IRM, titre de l’album, c’est aussi cette grande boîte dans laquelle on fait entrer un humain pour lui faire passer un test d’imagerie par résonance magnétique et dans laquelle Charlotte Gainsbourg s’est retrouvée à l’automne 2007 après un grave accident de ski nautique. "Il faut trouver une échappatoire quand on est coincé dans ce cylindre pendant un quart d’heure… Moi, j’arrivais à m’évader en écoutant tous ces bruits; c’était très chaotique, ça passait d’un rythme à un autre, il y avait des coups de marteau et des sons robotiques qu’il me paraissait très possible d’intégrer à de la musique." Résultat: la rythmique bondissante, un brin patraque, de la chanson IRM, "beckienne" malgré tout.
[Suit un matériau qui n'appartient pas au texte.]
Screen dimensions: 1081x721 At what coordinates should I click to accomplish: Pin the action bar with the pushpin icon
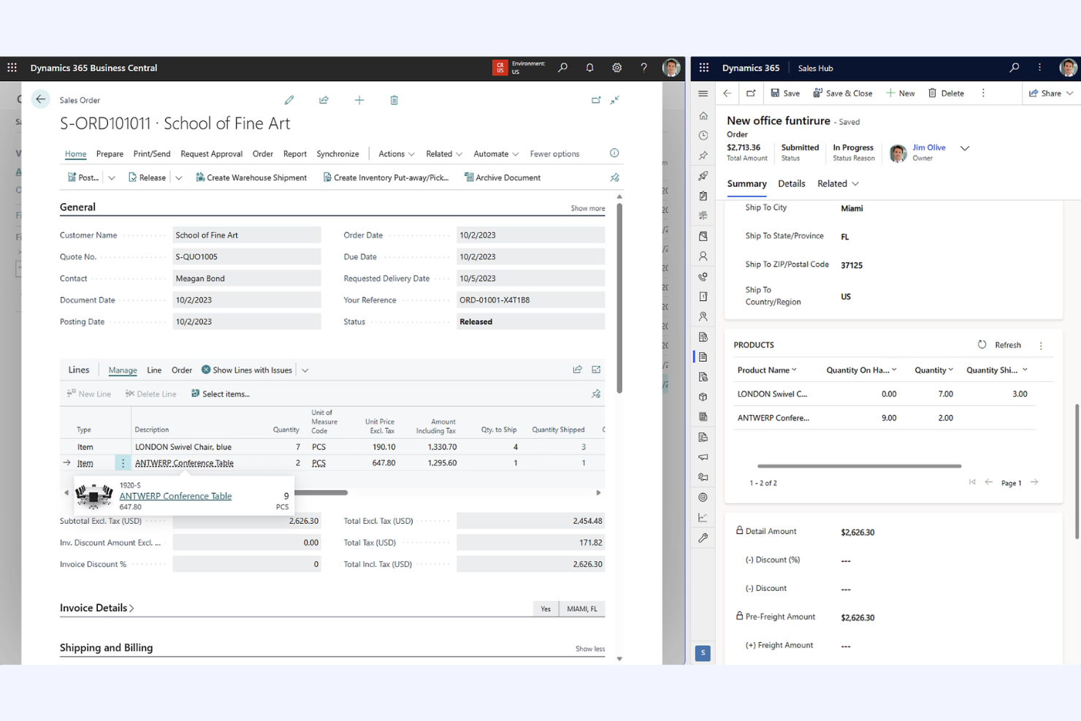click(614, 177)
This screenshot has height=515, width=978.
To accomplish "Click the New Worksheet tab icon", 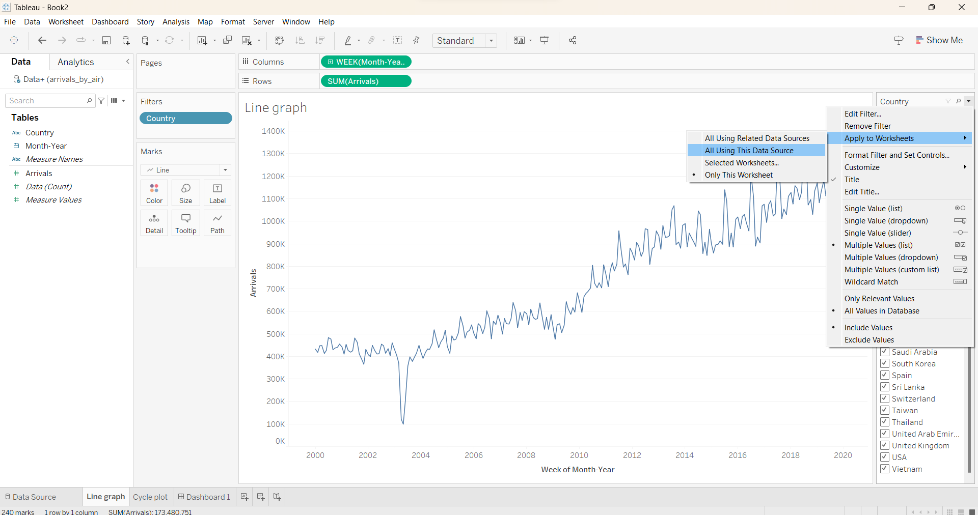I will (x=245, y=497).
Une certaine noirceur – dans les textes, surtout – traverse l’album. 5:55 était trop bleu-gris vaporeux pour qu’elle s’y déploie… "Je me suis laissé gagner par les humeurs que j’avais. La période qui a suivi le tournage du film de Lars von Trier (Antichrist) a été euphorisante pour moi parce que tellement extrême… Mais quand tout s’est arrêté, c’est comme si j’étais sortie d’un rêve. Je suis passée d’un isolement à un autre, de l’Allemagne, où on tournait, à Los Angeles, qui n’est pas forcément une ville facile quand on est seule. Je me suis retrouvée sans ma famille pendant un moment, et dans ce temps-là, j’ai tendance à piquer un peu du nez." Ces humeurs mélancoliques, on ne les rencontre pas si souvent chez Beck, mis à part sur le superbe et élégant Sea Change. "Je pense que je tirais Beck vers le bas et que lui avait tendance à essayer de m’aider à me relever. Sans dire qu’on est devenus les meilleurs amis du monde, c’est une collaboration qui a fonctionné; une sorte de chimie subtile et discrète s’est installée entre nous."

Charlotte Gainsbourg
IRM
(Because Music / Warner)
En magasin le 8 décembre

À écouter si vous aimez /
Cat Power, Jane Birkin, Beck

ooo

Beck, Charlotte Gainsbourg et… Jean-Pierre Ferland

IRM comprend une reprise du Chat du Café des artistes, chanson tirée de l’album Jaune, de Jean-Pierre Ferland. "C’est Beck qui m’a fait découvrir Ferland. Ça avait l’air tellement naturel pour lui de sortir ça de son tiroir, voilà, comme s’il avait toujours vécu avec. C’est un morceau hallucinant et ça ne m’étonne pas que ça lui ait plu. Il ne comprenait pas forcément le texte; je le lui ai traduit. Je trouve que dans l’enregistrement original, il y a beaucoup d’humour; moi, j’ai moins réussi à rendre cet aspect et je le regrette un peu. J’espère qu’on ne va pas croire que je me prends au sérieux d’un seul coup, à parler comme ça de la mort des artistes… J’étais tellement emballée par ce morceau! J’ai fait ce que j’ai pu avec mes moyens."